(Voci di dati salvate)

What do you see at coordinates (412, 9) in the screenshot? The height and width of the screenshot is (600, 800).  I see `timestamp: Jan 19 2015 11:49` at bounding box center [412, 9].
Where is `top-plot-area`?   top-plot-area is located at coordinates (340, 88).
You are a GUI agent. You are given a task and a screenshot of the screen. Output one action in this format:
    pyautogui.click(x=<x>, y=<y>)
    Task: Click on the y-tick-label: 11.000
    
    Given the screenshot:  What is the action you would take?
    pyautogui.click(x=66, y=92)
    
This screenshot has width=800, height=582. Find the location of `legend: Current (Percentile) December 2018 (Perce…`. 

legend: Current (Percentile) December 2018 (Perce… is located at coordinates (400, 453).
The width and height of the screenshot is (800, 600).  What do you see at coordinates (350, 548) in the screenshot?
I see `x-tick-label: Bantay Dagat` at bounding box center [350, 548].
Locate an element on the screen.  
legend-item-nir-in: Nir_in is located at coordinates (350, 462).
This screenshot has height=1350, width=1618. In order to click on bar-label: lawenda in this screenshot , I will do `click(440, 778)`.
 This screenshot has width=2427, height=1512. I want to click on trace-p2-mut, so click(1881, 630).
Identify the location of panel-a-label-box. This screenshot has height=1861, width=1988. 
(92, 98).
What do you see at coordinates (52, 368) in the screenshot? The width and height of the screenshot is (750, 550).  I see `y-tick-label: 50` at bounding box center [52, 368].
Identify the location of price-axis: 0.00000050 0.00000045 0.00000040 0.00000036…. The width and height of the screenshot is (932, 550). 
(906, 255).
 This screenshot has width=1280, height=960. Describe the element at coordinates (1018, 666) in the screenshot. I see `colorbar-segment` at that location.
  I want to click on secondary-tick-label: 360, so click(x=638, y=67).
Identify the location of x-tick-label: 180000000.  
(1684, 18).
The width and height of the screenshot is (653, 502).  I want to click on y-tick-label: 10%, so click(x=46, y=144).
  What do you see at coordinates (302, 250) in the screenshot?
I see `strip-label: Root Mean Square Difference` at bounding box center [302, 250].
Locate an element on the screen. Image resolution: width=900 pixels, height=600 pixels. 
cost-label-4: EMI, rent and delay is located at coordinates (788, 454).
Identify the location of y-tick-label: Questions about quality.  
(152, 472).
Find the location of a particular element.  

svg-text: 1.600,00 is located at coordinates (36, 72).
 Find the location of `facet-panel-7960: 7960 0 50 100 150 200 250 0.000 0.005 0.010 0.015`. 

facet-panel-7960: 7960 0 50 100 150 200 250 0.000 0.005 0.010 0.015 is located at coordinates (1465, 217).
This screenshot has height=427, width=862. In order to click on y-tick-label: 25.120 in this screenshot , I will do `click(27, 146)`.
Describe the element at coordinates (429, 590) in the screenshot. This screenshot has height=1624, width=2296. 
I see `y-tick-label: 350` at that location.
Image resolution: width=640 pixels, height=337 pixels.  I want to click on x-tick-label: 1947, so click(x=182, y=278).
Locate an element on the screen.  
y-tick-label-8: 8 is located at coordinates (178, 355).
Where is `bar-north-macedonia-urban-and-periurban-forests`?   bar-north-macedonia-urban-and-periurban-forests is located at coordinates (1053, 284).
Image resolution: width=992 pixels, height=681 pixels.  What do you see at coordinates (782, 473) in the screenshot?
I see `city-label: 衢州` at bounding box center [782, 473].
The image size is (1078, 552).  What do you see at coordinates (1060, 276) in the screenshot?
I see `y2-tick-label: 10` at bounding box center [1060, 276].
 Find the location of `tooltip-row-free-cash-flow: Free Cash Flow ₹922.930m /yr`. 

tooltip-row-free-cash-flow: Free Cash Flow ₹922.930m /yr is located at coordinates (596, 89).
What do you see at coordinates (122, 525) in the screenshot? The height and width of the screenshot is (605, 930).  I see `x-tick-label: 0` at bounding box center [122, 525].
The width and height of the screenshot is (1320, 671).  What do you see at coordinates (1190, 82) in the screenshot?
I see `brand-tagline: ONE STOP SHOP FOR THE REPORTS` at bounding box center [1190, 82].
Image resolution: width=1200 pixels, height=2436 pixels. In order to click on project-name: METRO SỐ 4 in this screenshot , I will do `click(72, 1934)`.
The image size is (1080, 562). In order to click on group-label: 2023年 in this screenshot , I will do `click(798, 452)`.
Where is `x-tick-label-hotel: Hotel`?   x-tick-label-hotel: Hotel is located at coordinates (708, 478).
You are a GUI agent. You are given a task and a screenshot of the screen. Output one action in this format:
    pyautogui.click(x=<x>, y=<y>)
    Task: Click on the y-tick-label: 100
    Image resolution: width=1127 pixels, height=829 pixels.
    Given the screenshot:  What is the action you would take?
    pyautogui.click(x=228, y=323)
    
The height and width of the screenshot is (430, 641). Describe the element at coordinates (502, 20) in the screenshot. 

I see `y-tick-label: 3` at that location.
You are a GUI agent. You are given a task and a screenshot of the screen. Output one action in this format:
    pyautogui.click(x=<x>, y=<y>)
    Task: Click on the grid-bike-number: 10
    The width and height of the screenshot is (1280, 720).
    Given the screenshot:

**Compito assegnato**. Ricopi senza alcuna modifica tutte le righe che vanno dall'inizio delle voci fino alla riga contenente "pyautogui.click(x=66, y=92)", includendo sia la prima sia l'ultima.

**Compito svolto**.
What do you see at coordinates (412, 9) in the screenshot? The height and width of the screenshot is (600, 800).  I see `timestamp: Jan 19 2015 11:49` at bounding box center [412, 9].
Where is `top-plot-area`?   top-plot-area is located at coordinates (340, 88).
You are a GUI agent. You are given a task and a screenshot of the screen. Output one action in this format:
    pyautogui.click(x=<x>, y=<y>)
    Task: Click on the y-tick-label: 11.000
    
    Given the screenshot:  What is the action you would take?
    pyautogui.click(x=66, y=92)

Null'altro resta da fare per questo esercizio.